Yeah....they would stop carrying umbrella's .


----------



## destructive_mechanic (Jul 22, 2011)

youngdon said:


> I wonder if the athiest minister walked out of ..... what do they call it....we'll call it a meeting. Ok so if the minister walked out of the _meeting_ and was hit by a bolt of lightning and killed would any of the other _meeting _participants changs their ways.


They would probably start worshipping Zues.


----------



## JTKillough (May 4, 2010)

Athiest minister
Definition-Noun-
1)-One who demonstrates the ability to talk for hours about nothing
2)-One who preaches, but does not practice
3)-An idiot, who babbles a lot
4)-An elected official of government, see "politician"


----------



## On a call (Mar 3, 2010)

Nice JT well said


----------



## youngdon (Mar 10, 2010)

The first three define a lot of people LOL


----------



## ebbs (Feb 7, 2010)

Bahahahaha, @ Don. "*[Excuse my language.... I have a limited vocabulary]* it to hell!"


----------



## On a call (Mar 3, 2010)

ha ha....love it


----------



## youngdon (Mar 10, 2010)

ebbs said:


> Bahahahaha, @ Don. "*[Excuse my language.... I have a limited vocabulary]* it to hell!"


I was waiting to see what you had to say about the competition.


----------



## destructive_mechanic (Jul 22, 2011)

One day a Pastor, a Vicar and an Atheist go on a fishing trip together. They are in the boat and the Pastor says," Oh! No! I left the paddles on shore!" So he proceeds to get out of the boat and walk on the water to the shore to get them. Once he had gotten back into the boat the Vicar says," Oh! No! I left the bait on shore too!" And like the Pastor the Vicer exits the boat and walks on the water to get the bait. When the Vicar climbs back into the boat the atheist yells," Well if you guys can do it so can I!!!" and proceeds to clim out of the boat, but he falls into the water. At this piont the Pastor says," Do you think we should have told him where the rocks are?"


----------



## JTKillough (May 4, 2010)

The drunken Atheist in the Cathedral

A drunken Atheist staggered down the main street of the town. Somehow he managed to make it up the stairs to a cathedral and into the entrance, where he crashed from pew to pew, finally making his way to a side aisle and into a confessional.

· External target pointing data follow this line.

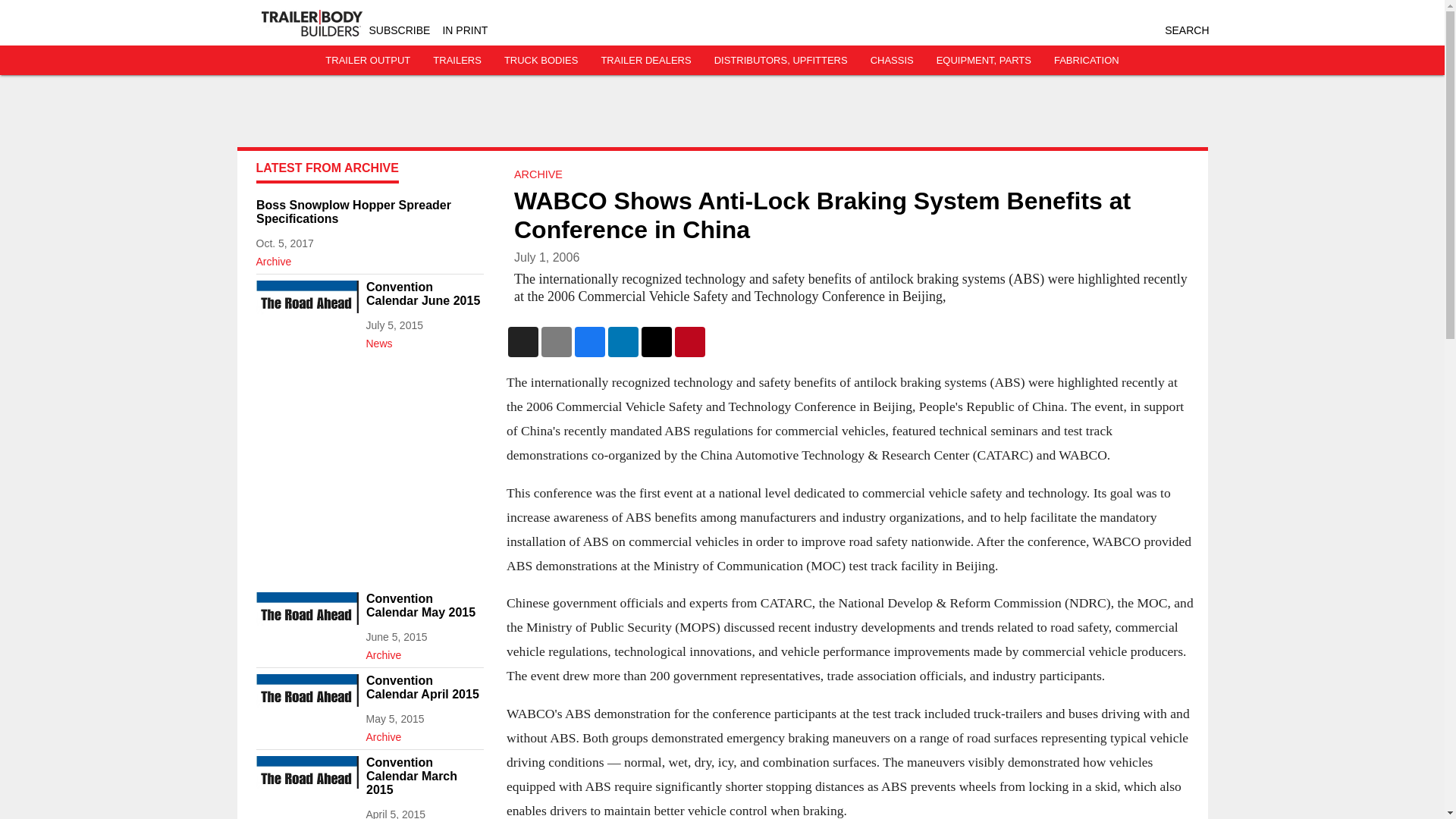
TRAILER OUTPUT (367, 60)
Image (307, 784)
Convention Calendar June 2015 (424, 293)
Convention Calendar April 2015 (424, 687)
FABRICATION (1086, 60)
DISTRIBUTORS, UPFITTERS (780, 60)
Image (307, 620)
CHASSIS (892, 60)
EQUIPMENT, PARTS (983, 60)
TRAILER DEALERS (644, 60)
Convention Calendar May 2015 (424, 605)
Boss Snowplow Hopper Spreader Specifications (369, 212)
ARCHIVE (537, 174)
Image (307, 702)
IN PRINT (464, 30)
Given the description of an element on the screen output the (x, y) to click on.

A priest had observed all this, and figured the fellow needed some help, so he entered his side of the confessional. After the priest sat there in deathly silence, he finally asked, "May I help you, my son?"

"I dunno," came the Athiest's voice from behind the partition. "You got any paper on your side?"


----------



## knapper (Feb 5, 2010)

maybe he couldn't spare a square.


----------



## youngdon (Mar 10, 2010)

LOL gotta love Seinfeld !! Good call knapper !


----------